In deciding the matter:

  • each of the judges of the Court of Appeal (being President McMurdo and Justices Fraser and Morrison) upheld the Land Court's interpretation of s269(4)(j), namely that it is outside the Land Court's jurisdiction to consider the impacts of activities beyond those carried on under the authority of the proposed ML, such as the impact of scope 3 emissions, on the basis that those impacts are not 'caused by' the relevant 'operations';
  • Justices Fraser and Morrison did not decide whether s269(4)(k) or (l) of the MR Act or s223(c) of the EP Act permitted or required consideration of scope 3 emissions1, but held that, in any event, if scope 3 emissions were relevant under those provisions, that would not affect the result of the appeal because the Land Court took scope 3 emissions into account in a way which is not amendable to statutory review on either view of the legislation. President McMurdo held that, contrary to the Land Court's interpretation of s223(c), the Land Court, in considering objections to an EA for mining activities, must consider scope 3 emissions. Her Honour accepted, however, that her construction of s223 has no effect on the result of the appeal as the Land Court, in determining the objections, made findings of fact that the proposed mining would not detrimentally affected global greenhouse gas emissions. (The Land Court had determined that a refusal to grant the ML and associated EA would have no impact on global greenhouse gas emissions, as the end users of coal to be mined from Alpha would simply obtain coal from another source, meaning there would be no difference in the amount of coal burned and emissions released). Those factual findings are not amendable to statutory review.

What does it mean?

This decision is the latest in a long line of legal challenges, brought on climate change grounds, in respect of large-scale coal projects in Queensland, including the Wandoan Coal Project2 and, most recently, Adani's Carmichael coal mine3 (as reported in our Client Update: Climate change challenge against Adani's Carmichael Coal Mine dismissed).

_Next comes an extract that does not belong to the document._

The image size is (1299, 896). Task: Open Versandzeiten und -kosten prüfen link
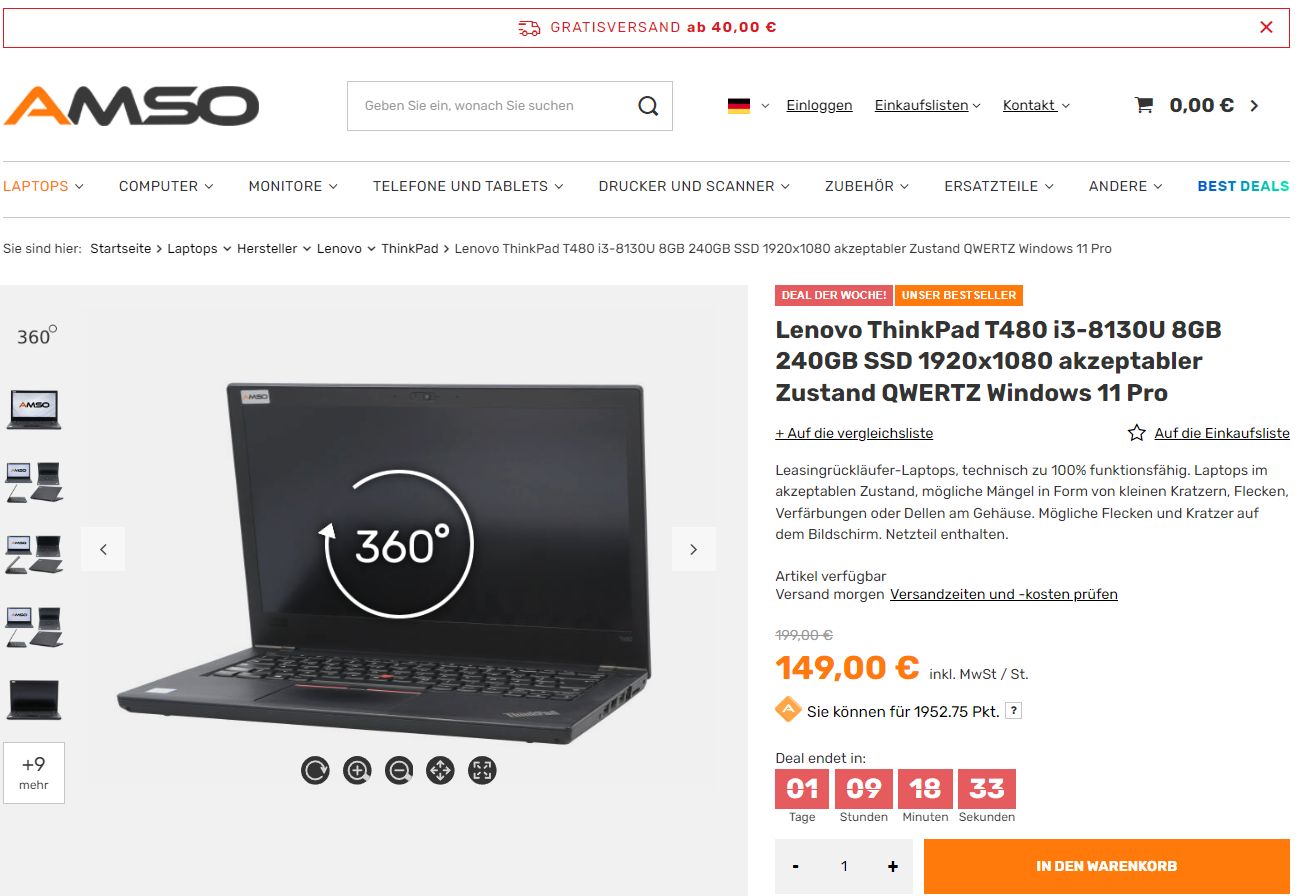pos(1004,594)
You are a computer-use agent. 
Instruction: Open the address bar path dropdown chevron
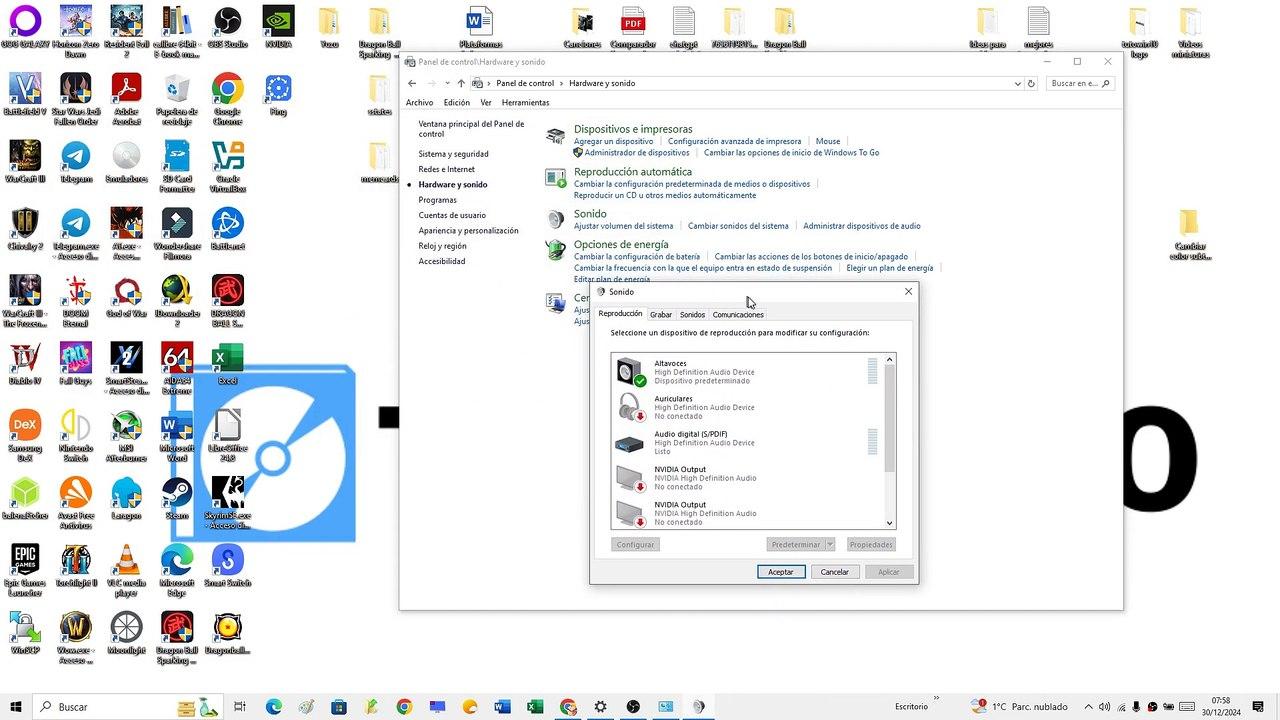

This decision expands jurisprudence on the operation of key legislative provisions for project approvals in that State, and offers some comfort to project proponents. The State's highest court has now confirmed that the climate change impacts of scope 3 emissions are not relevant to many aspects of the Land Court's assessment of ML and EA applications. To the extent that scope 3 emissions are relevant to the Land Court's assessment, each of the deciding members of the Court of Appeal emphasised the importance of factual evidence as to the relative climate change impacts if a project does not proceed. Proponents of large-scale resources projects should take this into account in responding to objections associated with such emissions.

The decision also underlines that legal challenges of this kind are confined to questions of law, not the merits of earlier decisions. Accordingly, the Court of Appeal will not 'step into the shoes' of the Land Court or a Minister in determining an appeal from an application for judicial review.

Next steps

CCAQ have 28 days to make an application for leave to appeal to the High Court of Australia.

Allens will continue to monitor and report on any significant developments with respect to this matter.

Footnotes

  1. The Court of Appeal noted the Land Court's view that scope 3 emissions are relevant to its assessment of a ML under s269(4)(k) of the MR Act, but did not specifically uphold or overturn that conclusion.
  2. Xstrata Coal Queensland Pty Ltd & Ors v. Friends of the Earth – Brisbane Co-Op Ltd & Ors, and Department of Environment and Resource Management [2012] QLC 013.
  3. Australian Conservation Foundation Incorporated v Minister for the Environment [2016] FCA 1042.